The last Tigers number retired was Anderson’s 11, in 2011, after his death in 2010. The last Tigers player to have his number retired was Horton, in 2000.
In two weeks, the Tigers will retire Trammell’s No. 3.
Petry, 59, and Morris, 63, first met in instructional league in Lakeland, in 1976, the year the Tigers drafted Petry out of high school in California in the fourth round, and Morris out of Brigham Young in the fifth round.
“My first impressions were, and I’ll never forget this, we were running as pitchers, and you know, Jack was bragging about how fast he was and they said, ‘Man, you should race Petry.
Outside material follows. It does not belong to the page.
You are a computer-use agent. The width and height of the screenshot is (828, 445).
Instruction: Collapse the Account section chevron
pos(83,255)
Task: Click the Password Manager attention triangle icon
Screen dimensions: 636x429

He’s pretty fast!’ I’m going, ‘I’m not fast!’ I don’t know why they would say that,” Petry said, laughing. “And of course, it was no contest. He just blew me away. Jack was really fast and, as I later found out, he was a tremendous athlete.”
Petry spent the better part of his career pitching in Morris’ shadow, which was fine with him (statistically, he was better than Morris in the World Series year of 1984). Just like Milt Wilcox pitched in Petry’s shadow, and was pretty darn good, too.
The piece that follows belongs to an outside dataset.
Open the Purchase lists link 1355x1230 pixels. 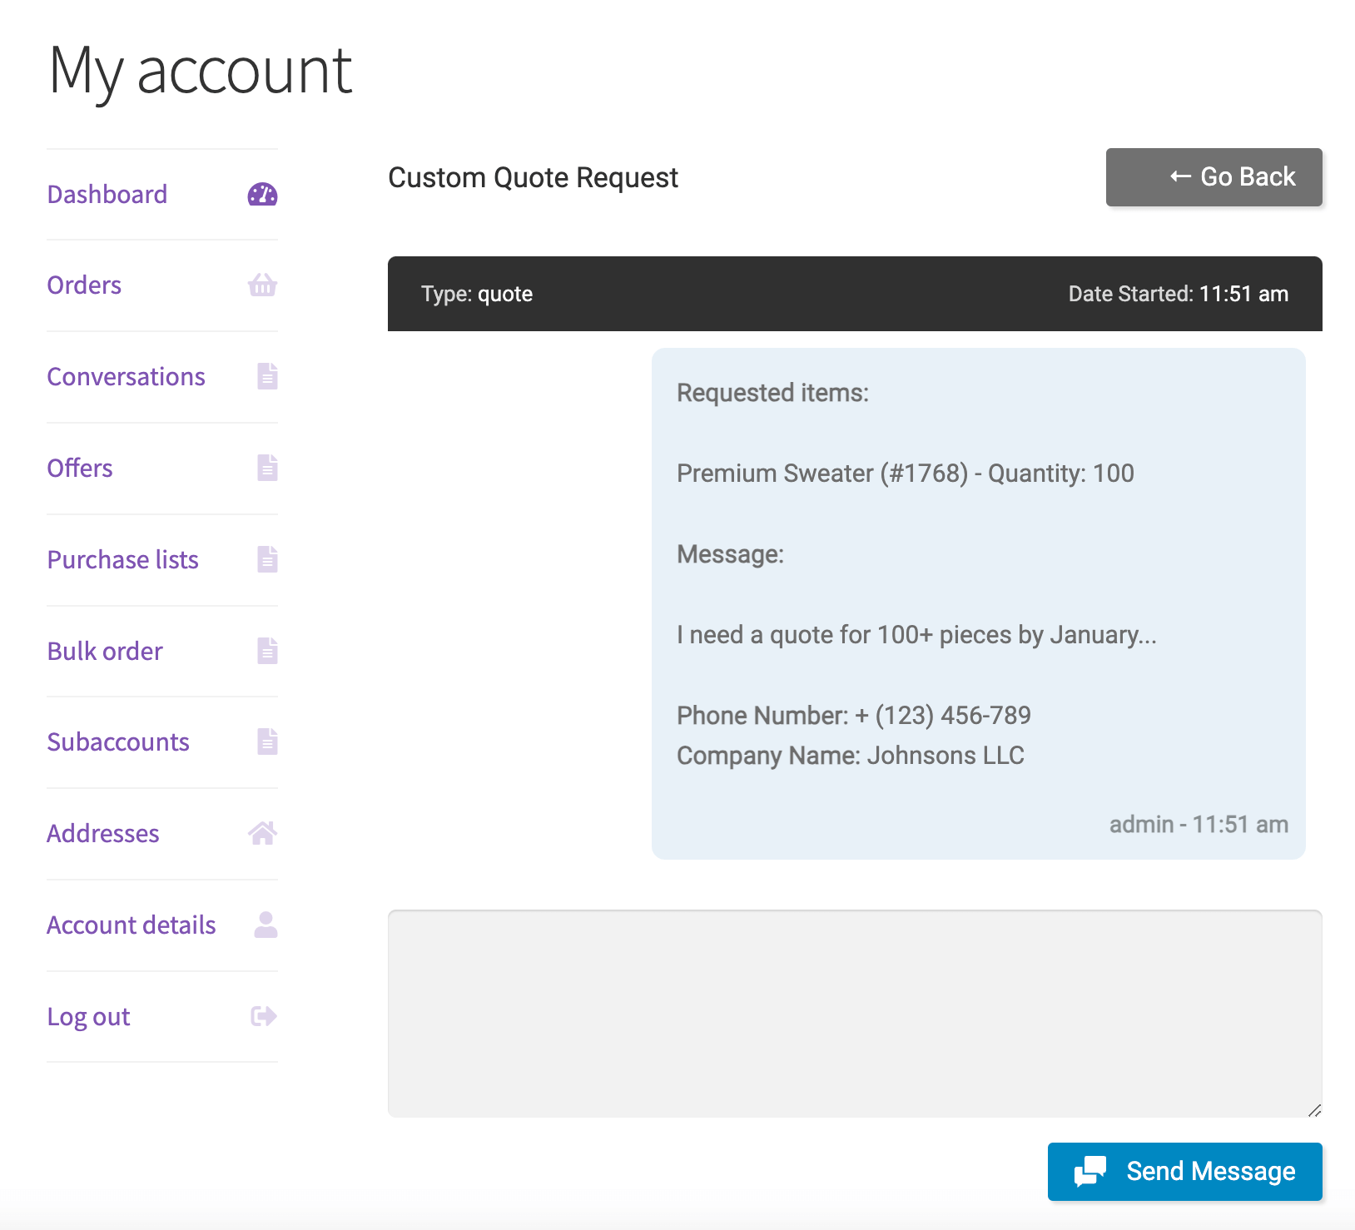click(122, 560)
Those also were three pretty darn good mustaches — grown back in the mid-1980s, after they shaved them upon Anderson’s arrival in 1979, assuming the no-facial hair rule of the Reds transferred over. (That was executive Dick Wagner’s rule.)
Prior to the 1984 season, Morris, Petry and Wilcox were photographed — Petry can’t remmber if it was by The Detroit News or Detroit Free Press — on I-4 in Lakeland, near a 55-mph sign. Anderson figured he needed 55 wins from those three guys. Amazingly, they combined for 54 — Morris with 19, Petry with 18 and Wilcox with 17.
One of those wins, of course, was among the most memorable in 1984, April 7 at Comiskey Parky, where Morris used his signature pitch, the Roger Craig-taught split-finger, to strike out Ron Kittle for the fifth no-hitter in Tigers history, first since 1958.
Petry remembers it well.
“About the fifth inning, he came into the dugout and says, ‘Hey, you guys can talk to me! I know I have a no-hitter! Don’t give me that jinx crap!’” said Petry, who will speak at Sunday’s retirement ceremony.
Odds are, he’ll shed light on the lighter side of the fiery right-hander whose 198 wins rank fifth in franchise history.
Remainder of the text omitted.